My friend named a random connection she had to the frat, and once we were actually inside the party, I saw that there were far more girls than guys. This toxic fraternity culture completely reaffirms the patriarchy and reduces the girls to who they know, what sorority they are in and, most importantly, what they look like. If they want to get into the party, they must conform to the societal expectations placed upon them by boys in positions of power.
At the same time, I also really do not know if it is fair to place all the blame on the frat boys. Not all fraternity members are disrespectful, but in my opinion, the fraternity culture is not doing anything to help this situation. Instead, it is promoting this sort of atmosphere both directly and indirectly by discouraging individuality, affirming the unequal power dynamics that favor men and minimizing the girls to objects.
After the party, my friends and I were rightfully disgusted by the scene but quite frankly felt like there was nothing we could do about it. How do you combat this fraternity culture that, as our experience with the middle-aged Iowa fans on the street showed, is pervasive in all age groups and facets of society?
We talked to my friend’s brother, a senior in the AEPi (Alpha Epsilon Pi) fraternity at Wisconsin, about the culture, but it was not an optimistic conversation. We learned that girls who might fall short of the frat’s superficial standards and fail to gain entry once the party is underway will usually show up early to secure their spot. Then, once the party becomes overcrowded, the frat brother stationed at the door gets in trouble for letting in too many girls who — again, for whatever superficial reason — would not have been let in at a later hour. The party becomes more selective and the shallow judgments more severe, creating a toxic cycle.
Ultimately, this weekend in Madison made me miss Amherst. During my first semester at Amherst, up until this trip, I would have considered some of the parties here “fratty.” But after this weekend, the difference is clear and I do not think I can fairly classify the parties I have gone to here as such. At Amherst, I can walk into any party without being stopped at the door and scrutinized based on what I am wearing — or not wearing — to be granted entry. I never feel the need to dress or act a certain way to get in, and the party culture is, in my experience, inclusive.

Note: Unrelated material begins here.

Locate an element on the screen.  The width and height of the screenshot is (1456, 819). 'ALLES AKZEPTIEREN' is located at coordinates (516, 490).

Despite the lack of official fraternities at Amherst, I cannot ignore the feeling that at some parties here, there is a dominant and prevalent male gaze. Judging from the #StopItNow posters sprinkled around campus and initiatives by the Title IX office and the Peer Advocates of Sexual Respect, there is serious work that is being done about toxic masculinity and sexual assault on campus. This is a step in the right direction, but so many more steps must be taken to put an end to this fraternity culture that has seeped into all aspects of our society — or that could just be representative of the larger societal injustice that positions women as inferior to men. Either way, we need to stifle this toxic fraternity culture that disadvantages society as a whole and work to literally smash the patriarchy.